This dichotomy in US projections of influence speaks to a larger issue. US economic stability and growth is recognized as an integral piece in the security puzzle. At what point does it cross into the strategic space and our economic policies and practices mirror our strategic ones? And even more importantly, should they?
In regards to US investment and influence in the African continent, the US is playing a game of catch up with China and arguably missing out on an enormous economic opportunity along the way. The US could easily win at China’s game in Africa by handing out unconditioned “free” money, but it would require subjecting American principles and ideals to economic aims as we often do in our pursuit of strategic objectives. This is an enormous tradeoff, and one the US must carefully evaluate before making any decision on such an approach.
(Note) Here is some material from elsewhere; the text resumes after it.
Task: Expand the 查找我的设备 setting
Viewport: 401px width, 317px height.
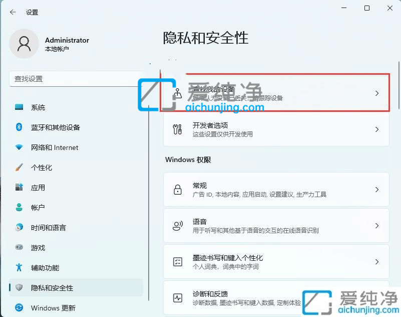Action: 275,93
In this time where budgets are tight and uncertainty runs rampant throughout global markets, investors and nations are seeking any opportunity that might pay dividends or provide a safe haven in which to camp. Africa is that opportunity for China, and as the US expands its strategic engagement with African nations in combating terrorism, it is increasingly expected to respond in some manner to Chinese influence in the continent’s economic sphere. Regardless of how it proceeds in expanding its economic relations, and irrespective of whether it chooses to compete directly with China, the US must acknowledge the challenges and tradeoffs in securing new economic opportunities, including those in Africa. Decisions made in haste to counter short-term challenges can result in dangerous precedents with long-term impact.